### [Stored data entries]
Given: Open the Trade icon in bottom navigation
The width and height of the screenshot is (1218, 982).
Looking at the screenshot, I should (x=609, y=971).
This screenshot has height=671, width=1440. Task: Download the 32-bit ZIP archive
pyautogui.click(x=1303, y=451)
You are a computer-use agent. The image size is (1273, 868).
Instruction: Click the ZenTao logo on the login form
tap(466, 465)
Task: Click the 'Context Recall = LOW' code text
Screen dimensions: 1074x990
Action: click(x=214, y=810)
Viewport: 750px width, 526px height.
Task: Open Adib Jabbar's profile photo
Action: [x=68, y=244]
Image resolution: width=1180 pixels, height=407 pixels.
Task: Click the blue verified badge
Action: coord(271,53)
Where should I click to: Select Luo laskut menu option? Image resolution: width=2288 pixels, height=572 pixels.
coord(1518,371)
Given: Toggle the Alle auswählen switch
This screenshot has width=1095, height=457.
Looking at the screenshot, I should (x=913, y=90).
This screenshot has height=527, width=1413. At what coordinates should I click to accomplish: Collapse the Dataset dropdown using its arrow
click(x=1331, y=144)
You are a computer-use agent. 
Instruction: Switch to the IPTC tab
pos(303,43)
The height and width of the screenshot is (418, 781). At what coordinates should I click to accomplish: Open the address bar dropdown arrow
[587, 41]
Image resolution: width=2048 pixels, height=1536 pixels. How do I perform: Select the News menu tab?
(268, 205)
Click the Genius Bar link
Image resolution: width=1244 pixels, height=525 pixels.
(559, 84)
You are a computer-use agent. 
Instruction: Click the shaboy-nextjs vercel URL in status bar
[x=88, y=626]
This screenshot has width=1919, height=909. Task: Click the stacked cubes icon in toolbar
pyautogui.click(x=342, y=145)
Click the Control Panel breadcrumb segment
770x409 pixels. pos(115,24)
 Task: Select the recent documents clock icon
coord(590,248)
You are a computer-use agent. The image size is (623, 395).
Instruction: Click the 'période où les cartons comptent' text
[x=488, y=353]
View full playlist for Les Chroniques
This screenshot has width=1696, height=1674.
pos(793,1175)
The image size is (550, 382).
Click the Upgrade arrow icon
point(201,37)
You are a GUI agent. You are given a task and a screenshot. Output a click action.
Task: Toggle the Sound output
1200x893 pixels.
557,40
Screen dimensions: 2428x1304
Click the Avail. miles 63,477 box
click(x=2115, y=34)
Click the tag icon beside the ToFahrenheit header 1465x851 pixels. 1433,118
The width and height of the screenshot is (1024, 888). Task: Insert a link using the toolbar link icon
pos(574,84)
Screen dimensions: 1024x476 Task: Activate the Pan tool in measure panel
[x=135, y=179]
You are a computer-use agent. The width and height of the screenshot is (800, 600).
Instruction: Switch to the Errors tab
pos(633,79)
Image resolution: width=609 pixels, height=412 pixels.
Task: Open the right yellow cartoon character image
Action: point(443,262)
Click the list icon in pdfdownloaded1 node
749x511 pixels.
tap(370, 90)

### [What to do]
Whenever the word "Toggle" shows up in a line of the entries above, copy that line.

### [Your response]
Given: Toggle the Alle auswählen switch
Task: Toggle the Sound output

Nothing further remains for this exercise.